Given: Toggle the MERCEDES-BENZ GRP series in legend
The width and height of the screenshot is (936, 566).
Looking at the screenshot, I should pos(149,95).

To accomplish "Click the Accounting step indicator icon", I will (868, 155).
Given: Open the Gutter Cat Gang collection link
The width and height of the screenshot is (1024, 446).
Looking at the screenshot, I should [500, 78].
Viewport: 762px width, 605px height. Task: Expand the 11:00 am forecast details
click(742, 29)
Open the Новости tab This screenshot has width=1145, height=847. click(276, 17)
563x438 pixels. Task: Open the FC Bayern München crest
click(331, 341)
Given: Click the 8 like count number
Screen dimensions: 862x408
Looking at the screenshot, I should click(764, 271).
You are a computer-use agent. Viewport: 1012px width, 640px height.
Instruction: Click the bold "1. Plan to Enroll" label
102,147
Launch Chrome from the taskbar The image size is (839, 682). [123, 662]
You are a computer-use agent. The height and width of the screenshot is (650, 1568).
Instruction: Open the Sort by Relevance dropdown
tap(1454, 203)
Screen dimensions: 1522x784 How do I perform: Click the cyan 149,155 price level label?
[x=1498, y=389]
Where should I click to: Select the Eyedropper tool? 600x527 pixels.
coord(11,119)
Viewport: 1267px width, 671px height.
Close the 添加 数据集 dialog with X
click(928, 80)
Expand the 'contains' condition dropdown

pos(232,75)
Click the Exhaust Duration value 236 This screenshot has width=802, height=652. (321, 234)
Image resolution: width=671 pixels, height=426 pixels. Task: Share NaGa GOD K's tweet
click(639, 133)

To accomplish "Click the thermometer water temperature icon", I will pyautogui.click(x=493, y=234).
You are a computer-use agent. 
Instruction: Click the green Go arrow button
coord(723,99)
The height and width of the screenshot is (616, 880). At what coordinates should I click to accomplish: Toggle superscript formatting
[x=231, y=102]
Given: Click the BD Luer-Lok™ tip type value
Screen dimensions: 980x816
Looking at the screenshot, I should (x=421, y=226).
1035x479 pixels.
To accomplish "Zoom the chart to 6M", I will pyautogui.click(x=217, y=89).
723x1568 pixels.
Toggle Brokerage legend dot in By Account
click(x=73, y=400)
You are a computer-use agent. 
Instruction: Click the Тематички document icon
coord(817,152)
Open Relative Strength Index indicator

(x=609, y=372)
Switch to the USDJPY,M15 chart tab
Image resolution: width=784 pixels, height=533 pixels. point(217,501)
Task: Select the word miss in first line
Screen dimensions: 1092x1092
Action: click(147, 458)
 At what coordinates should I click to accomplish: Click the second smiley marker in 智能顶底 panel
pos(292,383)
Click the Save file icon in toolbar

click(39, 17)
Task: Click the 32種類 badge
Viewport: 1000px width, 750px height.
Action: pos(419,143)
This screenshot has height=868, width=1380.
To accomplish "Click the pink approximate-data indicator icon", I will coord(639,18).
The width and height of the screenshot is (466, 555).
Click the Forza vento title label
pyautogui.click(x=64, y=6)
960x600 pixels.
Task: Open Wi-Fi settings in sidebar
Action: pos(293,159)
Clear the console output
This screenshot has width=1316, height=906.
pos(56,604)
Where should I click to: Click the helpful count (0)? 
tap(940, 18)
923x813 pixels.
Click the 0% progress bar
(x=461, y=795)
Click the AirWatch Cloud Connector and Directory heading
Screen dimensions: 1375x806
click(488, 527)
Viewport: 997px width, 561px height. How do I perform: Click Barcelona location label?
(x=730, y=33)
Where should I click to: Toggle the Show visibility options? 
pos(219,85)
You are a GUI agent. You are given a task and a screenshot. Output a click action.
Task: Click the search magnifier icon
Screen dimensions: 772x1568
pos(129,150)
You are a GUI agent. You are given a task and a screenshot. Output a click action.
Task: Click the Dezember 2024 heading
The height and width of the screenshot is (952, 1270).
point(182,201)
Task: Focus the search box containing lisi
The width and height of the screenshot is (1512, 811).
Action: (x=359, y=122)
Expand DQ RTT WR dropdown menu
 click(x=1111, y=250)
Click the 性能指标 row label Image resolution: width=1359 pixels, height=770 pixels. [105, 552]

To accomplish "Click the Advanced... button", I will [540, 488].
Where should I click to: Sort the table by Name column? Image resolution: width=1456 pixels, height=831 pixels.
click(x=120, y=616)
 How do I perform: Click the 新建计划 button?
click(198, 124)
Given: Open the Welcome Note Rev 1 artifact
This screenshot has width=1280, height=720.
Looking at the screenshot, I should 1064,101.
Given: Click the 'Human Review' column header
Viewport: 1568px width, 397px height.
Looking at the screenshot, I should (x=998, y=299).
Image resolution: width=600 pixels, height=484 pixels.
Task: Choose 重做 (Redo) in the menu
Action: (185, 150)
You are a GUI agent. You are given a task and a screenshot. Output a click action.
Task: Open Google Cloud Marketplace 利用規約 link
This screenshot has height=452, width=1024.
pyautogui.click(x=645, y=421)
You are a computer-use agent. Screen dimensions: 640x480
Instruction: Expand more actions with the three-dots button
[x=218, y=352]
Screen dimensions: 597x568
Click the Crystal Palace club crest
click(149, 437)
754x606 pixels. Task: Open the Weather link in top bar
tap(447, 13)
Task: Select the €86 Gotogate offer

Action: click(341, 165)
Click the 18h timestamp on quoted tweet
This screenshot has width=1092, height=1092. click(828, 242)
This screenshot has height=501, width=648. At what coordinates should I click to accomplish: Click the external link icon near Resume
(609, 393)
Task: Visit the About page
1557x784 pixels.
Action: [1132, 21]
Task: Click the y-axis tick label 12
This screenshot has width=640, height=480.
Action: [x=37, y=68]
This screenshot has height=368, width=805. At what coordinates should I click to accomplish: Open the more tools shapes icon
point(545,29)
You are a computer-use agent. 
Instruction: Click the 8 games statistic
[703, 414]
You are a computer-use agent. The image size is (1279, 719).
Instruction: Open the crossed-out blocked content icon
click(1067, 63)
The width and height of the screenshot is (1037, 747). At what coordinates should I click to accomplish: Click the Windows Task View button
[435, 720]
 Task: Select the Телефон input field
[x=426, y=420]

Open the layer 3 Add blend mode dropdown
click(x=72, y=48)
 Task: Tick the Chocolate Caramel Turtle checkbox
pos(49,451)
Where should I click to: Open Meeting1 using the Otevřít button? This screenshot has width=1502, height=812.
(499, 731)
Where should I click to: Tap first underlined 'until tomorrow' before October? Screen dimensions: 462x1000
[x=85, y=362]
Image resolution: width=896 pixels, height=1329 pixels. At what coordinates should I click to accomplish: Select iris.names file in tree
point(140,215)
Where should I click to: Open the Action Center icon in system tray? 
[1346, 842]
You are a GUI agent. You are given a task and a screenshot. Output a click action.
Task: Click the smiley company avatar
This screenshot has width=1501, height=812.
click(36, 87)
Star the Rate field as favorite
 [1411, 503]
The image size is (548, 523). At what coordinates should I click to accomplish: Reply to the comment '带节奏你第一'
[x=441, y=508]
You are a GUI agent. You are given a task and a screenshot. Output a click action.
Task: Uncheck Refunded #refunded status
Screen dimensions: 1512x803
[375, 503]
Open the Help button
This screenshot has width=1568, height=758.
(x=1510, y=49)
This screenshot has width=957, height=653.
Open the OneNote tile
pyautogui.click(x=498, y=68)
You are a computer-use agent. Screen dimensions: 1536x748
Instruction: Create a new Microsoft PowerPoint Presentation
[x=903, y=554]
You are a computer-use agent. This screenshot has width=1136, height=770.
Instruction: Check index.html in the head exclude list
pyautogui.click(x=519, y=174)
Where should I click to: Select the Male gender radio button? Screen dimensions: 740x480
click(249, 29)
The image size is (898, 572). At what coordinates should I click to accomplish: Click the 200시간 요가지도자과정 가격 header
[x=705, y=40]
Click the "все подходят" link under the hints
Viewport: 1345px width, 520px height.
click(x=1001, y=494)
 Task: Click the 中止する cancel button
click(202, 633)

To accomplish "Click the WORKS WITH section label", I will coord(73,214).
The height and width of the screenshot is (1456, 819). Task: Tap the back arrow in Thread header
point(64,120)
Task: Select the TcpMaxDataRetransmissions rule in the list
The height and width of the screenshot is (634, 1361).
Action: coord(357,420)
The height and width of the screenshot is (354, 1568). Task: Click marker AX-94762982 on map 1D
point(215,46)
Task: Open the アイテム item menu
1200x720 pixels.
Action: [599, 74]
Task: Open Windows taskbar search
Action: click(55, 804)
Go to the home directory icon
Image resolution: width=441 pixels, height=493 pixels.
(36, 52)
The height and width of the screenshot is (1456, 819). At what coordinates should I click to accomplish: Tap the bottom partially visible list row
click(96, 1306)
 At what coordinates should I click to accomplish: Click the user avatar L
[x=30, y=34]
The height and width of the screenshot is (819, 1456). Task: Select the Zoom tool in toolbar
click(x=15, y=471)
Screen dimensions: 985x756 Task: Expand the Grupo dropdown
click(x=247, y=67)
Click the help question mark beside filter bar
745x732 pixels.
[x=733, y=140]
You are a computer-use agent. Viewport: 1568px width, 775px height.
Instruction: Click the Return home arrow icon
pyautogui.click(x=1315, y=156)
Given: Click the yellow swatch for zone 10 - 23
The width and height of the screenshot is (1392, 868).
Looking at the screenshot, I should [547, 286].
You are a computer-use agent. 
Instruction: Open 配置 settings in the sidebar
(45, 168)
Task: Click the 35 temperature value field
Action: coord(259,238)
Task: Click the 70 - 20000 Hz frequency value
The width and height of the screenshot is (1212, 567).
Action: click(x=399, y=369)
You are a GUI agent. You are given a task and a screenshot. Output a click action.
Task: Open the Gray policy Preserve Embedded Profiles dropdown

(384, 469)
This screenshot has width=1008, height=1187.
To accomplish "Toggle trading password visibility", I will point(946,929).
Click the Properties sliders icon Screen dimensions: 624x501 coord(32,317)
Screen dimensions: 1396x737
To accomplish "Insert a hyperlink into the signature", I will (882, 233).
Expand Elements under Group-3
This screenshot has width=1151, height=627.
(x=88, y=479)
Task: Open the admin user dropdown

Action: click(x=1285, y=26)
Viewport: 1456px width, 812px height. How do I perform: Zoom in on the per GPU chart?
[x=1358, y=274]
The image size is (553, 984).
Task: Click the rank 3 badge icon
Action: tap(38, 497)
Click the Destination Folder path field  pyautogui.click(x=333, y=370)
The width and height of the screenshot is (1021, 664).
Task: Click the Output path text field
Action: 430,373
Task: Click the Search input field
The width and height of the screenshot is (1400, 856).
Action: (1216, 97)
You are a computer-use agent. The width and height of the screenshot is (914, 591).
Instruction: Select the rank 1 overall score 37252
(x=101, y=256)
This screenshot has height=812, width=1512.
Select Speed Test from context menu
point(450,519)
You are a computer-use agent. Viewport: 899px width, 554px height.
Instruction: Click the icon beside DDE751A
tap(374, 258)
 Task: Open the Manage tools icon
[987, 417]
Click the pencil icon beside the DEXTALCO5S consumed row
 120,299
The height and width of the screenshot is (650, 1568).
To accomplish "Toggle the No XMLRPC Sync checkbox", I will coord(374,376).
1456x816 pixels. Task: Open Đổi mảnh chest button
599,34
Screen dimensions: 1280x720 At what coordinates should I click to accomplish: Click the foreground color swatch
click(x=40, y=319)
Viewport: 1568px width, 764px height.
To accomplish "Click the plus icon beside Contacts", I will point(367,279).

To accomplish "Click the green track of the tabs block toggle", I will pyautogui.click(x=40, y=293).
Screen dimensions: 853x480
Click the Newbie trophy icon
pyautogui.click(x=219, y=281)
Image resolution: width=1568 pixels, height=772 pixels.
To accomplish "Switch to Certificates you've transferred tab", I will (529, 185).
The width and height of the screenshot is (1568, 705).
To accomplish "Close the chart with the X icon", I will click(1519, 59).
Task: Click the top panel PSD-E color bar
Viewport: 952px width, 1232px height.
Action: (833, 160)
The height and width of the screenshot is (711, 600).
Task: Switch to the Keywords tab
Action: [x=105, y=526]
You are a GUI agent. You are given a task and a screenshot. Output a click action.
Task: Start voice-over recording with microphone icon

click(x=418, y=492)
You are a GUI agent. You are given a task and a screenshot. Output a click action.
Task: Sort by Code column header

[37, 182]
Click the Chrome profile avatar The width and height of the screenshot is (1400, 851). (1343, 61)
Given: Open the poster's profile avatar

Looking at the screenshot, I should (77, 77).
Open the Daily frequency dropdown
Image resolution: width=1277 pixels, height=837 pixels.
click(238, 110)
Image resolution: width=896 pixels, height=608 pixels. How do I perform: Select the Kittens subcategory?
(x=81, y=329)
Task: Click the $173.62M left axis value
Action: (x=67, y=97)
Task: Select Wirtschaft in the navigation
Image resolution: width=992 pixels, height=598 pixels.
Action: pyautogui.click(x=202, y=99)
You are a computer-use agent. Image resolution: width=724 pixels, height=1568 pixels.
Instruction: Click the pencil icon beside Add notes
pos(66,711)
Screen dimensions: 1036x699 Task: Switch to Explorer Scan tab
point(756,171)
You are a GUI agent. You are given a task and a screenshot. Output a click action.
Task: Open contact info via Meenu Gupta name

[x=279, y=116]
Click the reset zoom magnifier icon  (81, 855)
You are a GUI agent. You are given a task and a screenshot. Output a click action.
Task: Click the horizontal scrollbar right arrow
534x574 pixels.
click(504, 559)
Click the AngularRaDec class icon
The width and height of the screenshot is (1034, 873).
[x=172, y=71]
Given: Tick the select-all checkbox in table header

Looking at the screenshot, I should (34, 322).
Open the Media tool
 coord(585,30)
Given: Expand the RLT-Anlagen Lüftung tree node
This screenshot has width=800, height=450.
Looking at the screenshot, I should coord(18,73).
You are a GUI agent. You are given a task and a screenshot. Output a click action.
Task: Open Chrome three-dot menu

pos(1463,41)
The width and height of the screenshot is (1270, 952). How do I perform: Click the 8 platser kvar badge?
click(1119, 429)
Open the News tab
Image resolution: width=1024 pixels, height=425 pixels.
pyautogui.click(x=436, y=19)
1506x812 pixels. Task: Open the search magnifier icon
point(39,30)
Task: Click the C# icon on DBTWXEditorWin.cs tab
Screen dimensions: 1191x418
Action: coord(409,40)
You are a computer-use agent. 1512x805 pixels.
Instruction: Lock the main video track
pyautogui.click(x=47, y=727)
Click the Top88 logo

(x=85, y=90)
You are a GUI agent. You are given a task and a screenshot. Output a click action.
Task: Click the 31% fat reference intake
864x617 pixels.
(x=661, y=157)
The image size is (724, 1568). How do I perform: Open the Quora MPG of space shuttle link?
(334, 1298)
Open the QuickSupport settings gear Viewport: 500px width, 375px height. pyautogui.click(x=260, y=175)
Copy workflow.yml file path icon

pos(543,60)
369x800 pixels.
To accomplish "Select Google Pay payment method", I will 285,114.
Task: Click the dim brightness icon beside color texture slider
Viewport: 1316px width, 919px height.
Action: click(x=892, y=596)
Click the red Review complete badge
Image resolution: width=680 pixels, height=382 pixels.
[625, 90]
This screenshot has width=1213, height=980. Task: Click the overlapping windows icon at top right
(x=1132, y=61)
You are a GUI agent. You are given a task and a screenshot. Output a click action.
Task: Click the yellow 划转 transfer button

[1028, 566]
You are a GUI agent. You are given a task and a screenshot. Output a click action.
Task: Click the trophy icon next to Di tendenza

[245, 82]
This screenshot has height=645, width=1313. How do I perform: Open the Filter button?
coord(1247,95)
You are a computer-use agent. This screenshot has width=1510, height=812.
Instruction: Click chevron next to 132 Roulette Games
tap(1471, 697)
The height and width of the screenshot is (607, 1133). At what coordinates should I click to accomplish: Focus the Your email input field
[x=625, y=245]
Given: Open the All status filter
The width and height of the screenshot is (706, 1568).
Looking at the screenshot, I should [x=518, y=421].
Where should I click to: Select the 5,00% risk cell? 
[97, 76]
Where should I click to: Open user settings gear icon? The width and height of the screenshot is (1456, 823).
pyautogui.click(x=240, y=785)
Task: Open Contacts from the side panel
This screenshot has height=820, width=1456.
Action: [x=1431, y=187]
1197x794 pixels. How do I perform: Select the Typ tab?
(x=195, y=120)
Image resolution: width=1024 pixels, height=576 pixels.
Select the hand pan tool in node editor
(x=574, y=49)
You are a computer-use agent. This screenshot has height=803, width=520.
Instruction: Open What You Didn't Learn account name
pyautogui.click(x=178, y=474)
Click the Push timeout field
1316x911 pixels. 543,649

━━━━━━━━━━━━━━━━

What this task involves> Render the entries above as a JSON list of strings, one string per line with blank lines left out, starting with the line that contains "Task: Click the 70 - 20000 Hz frequency value" and continuing through the line that contains "will (882, 233).".

Final result>
[
  "Task: Click the 70 - 20000 Hz frequency value",
  "The width and height of the screenshot is (1212, 567).",
  "Action: click(x=399, y=369)",
  "You are a GUI agent. You are given a task and a screenshot. Output a click action.",
  "Task: Open the Gray policy Preserve Embedded Profiles dropdown",
  "(384, 469)",
  "This screenshot has width=1008, height=1187.",
  "To accomplish \"Toggle trading password visibility\", I will point(946,929).",
  "Click the Properties sliders icon Screen dimensions: 624x501 coord(32,317)",
  "Screen dimensions: 1396x737",
  "To accomplish \"Insert a hyperlink into the signature\", I will (882, 233)."
]